Figure 2. Genomic Distribution of Constitutive and Polymorphic CG Methylation Sites.

(A) Percent constitutive (orange) or polymorphic (green) CG methylation sites (y-axis) along chromosomes. The x-axis indicated the chromosome positions in bp. The gaps on each chromosome indicated the positions of BAC clones for centromere sequences. Each chromosome was divided into 1 Mb bins starting from the ends of the centromere gap toward chromosome arms. For each bin, percent constitutive or polymorphic CG methylation sites was calculated as the number of features containing constitutive or polymorphic CG methylation divided by the number of CCGG-containing features. (B) Co-methylation along chromosomes. The d scores of enzyme effect for 54,519 CCGG-containing features were Lowess-smoothed with a window size of 200 kb (orange), or were shuffled by 1 kb block and Lowess-smoothed with a window size of 200 kb as a null distribution (black). The smoothed d scores (y-axis) were plotted along chromosome positions (x-axis).

Figure 3. Genic Distribution of Constitutive and Polymorphic CG Methylation Sites.

(A) Percent constitutive (orange) and polymorphic (green) CG methylation sites was calculated for seven annotation categories: coding sequence (CD); intron, 5′ UTR (utr5), 3′ UTR (utr3), sequence from transcriptional start to upstream 1 kb (up1k), sequence from transcriptional stop to downstream 1 kb (down1k), and inter-genic sequence (interg). (B) Percent constitutive (orange) and polymorphic (green) CG methylation sites was calculated along a typical gene. The results were based on all annotated genes possessing CCGG-containing feature(s) within the analyzed region. Gene sequences flanked by UTRs were divided to 10 percentiles based on position, upstream and downstream sequences were each divided to ten 100 bp intervals and two 1 kb intervals. Percent constitutive and polymorphic CG methylation sites was calculated for each interval and plotted as y-axis along a virtual gene of size 1900 bp (including 100 bp 5′UTR and 200 bp 3′UTR). Black lines: upstream and downstream sequences; red bar: UTRs; blue bar: gene sequences flanked by UTRs. The x-axis indicated the relative positions to the virtual gene. (C) Correlation between the size of gene (sequence flanked by UTRs) and the level of constitutive CG methylation. Genes possessing CCGG-containing feature(s) were separated to 4 groups based on their size. Within each group, gene regions were divided to 10 percentiles based on position, and the percent constitutive CG methylation (y-axis) was calculated for each percentile (x-axis).

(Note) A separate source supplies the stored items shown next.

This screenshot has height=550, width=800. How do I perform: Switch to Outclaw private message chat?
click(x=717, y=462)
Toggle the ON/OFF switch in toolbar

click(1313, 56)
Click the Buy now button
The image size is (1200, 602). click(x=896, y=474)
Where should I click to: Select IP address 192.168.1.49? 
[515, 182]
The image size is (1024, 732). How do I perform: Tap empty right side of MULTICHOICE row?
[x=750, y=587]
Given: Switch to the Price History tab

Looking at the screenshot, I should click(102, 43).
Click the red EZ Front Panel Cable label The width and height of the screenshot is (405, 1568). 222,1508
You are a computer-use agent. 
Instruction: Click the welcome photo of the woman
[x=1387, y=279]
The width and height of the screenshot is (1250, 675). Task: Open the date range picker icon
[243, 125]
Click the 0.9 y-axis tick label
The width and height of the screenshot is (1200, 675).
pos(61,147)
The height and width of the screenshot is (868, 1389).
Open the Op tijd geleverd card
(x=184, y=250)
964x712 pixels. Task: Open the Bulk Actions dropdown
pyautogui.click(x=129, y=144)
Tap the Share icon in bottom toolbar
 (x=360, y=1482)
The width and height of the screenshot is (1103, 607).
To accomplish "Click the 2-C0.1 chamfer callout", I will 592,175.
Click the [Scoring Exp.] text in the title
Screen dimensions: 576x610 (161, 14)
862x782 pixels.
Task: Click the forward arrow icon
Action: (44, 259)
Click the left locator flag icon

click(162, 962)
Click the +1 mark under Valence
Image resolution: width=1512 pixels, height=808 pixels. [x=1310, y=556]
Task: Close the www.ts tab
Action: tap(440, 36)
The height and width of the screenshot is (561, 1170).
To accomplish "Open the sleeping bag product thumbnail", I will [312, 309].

Figure 4. Correlation between Constitutive CG Methylation and Absolute Gene Expression Level.

Genes possessing CCGG-containing feature(s) within analyzed sequence category were divided to 20 percentiles based on absolute gene expression level. Within each expression percentile (x-axis), percent genes with constitutive CG methylation site(s) was plotted as y-axis. The analyzed annotation categories were: coding sequences (CD); 5′ UTRs (utr5); 3′ UTRs (utr3); sequences from transcriptional start to upstream 500 bp (promoter 500); sequences from transcriptional stop to downstream 500 bp (downstream 500).

Figure 5. Correlation between CG Methylation Polymorphisms and Differential Gene Expressions.

Differential gene expression d scores (y-axis) were linear regressed against d scores of genotype×enzyme effect (x-axis) for features within 100 bp upstream from transcriptional start (left panel), genic region (middle panel) and 100 bp downstream from transcriptional stop (right panel).